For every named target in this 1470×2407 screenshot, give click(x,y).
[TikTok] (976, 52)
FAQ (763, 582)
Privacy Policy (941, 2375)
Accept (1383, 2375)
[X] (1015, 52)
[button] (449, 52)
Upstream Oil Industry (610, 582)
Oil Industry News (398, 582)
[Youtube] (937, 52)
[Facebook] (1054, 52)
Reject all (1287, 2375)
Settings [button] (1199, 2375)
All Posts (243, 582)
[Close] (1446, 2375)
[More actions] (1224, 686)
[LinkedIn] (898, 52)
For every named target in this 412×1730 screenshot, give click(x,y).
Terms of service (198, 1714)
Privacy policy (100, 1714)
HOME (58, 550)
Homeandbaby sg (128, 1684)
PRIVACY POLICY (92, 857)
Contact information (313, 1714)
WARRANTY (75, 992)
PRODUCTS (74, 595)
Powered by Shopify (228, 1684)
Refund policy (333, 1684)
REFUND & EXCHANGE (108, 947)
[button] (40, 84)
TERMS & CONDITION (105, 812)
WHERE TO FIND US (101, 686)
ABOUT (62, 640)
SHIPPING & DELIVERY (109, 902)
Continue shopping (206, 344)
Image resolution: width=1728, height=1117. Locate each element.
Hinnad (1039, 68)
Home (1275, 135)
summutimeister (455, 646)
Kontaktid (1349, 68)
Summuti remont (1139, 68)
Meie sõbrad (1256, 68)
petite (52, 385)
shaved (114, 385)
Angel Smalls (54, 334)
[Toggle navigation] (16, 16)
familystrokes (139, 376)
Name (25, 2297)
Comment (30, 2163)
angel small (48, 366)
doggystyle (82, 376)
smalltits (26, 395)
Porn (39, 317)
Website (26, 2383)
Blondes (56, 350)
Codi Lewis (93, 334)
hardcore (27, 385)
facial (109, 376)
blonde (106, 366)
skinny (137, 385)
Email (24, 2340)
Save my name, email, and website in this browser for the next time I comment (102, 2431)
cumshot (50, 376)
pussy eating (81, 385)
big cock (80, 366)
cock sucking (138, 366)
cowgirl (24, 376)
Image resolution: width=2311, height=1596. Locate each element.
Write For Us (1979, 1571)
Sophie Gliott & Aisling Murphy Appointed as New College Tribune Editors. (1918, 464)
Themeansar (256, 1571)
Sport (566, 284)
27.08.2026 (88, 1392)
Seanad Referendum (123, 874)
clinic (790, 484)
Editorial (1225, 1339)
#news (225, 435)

» What the task requires
All of the data above is to be given again, word for word.

» Exercise response
For every named target in this 1470×2407 screenshot, give click(x,y).
[TikTok] (976, 52)
FAQ (763, 582)
Privacy Policy (941, 2375)
Accept (1383, 2375)
[X] (1015, 52)
[button] (449, 52)
Upstream Oil Industry (610, 582)
Oil Industry News (398, 582)
[Youtube] (937, 52)
[Facebook] (1054, 52)
Reject all (1287, 2375)
Settings [button] (1199, 2375)
All Posts (243, 582)
[Close] (1446, 2375)
[More actions] (1224, 686)
[LinkedIn] (898, 52)
For every named target in this 412×1730 screenshot, give click(x,y).
Terms of service (198, 1714)
Privacy policy (100, 1714)
HOME (58, 550)
Homeandbaby sg (128, 1684)
PRIVACY POLICY (92, 857)
Contact information (313, 1714)
WARRANTY (75, 992)
PRODUCTS (74, 595)
Powered by Shopify (228, 1684)
Refund policy (333, 1684)
REFUND & EXCHANGE (108, 947)
[button] (40, 84)
TERMS & CONDITION (105, 812)
WHERE TO FIND US (101, 686)
ABOUT (62, 640)
SHIPPING & DELIVERY (109, 902)
Continue shopping (206, 344)
Image resolution: width=1728, height=1117. Locate each element.
Hinnad (1039, 68)
Home (1275, 135)
summutimeister (455, 646)
Kontaktid (1349, 68)
Summuti remont (1139, 68)
Meie sõbrad (1256, 68)
petite (52, 385)
shaved (114, 385)
Angel Smalls (54, 334)
[Toggle navigation] (16, 16)
familystrokes (139, 376)
Name (25, 2297)
Comment (30, 2163)
angel small (48, 366)
doggystyle (82, 376)
smalltits (26, 395)
Porn (39, 317)
Website (26, 2383)
Blondes (56, 350)
Codi Lewis (93, 334)
hardcore (27, 385)
facial (109, 376)
blonde (106, 366)
skinny (137, 385)
Email (24, 2340)
Save my name, email, and website in this browser for the next time I comment (102, 2431)
cumshot (50, 376)
pussy eating (81, 385)
big cock (80, 366)
cock sucking (138, 366)
cowgirl (24, 376)
Image resolution: width=2311, height=1596. Locate each element.
Write For Us (1979, 1571)
Sophie Gliott & Aisling Murphy Appointed as New College Tribune Editors. (1918, 464)
Themeansar (256, 1571)
Sport (566, 284)
27.08.2026 (88, 1392)
Seanad Referendum (123, 874)
clinic (790, 484)
Editorial (1225, 1339)
#news (225, 435)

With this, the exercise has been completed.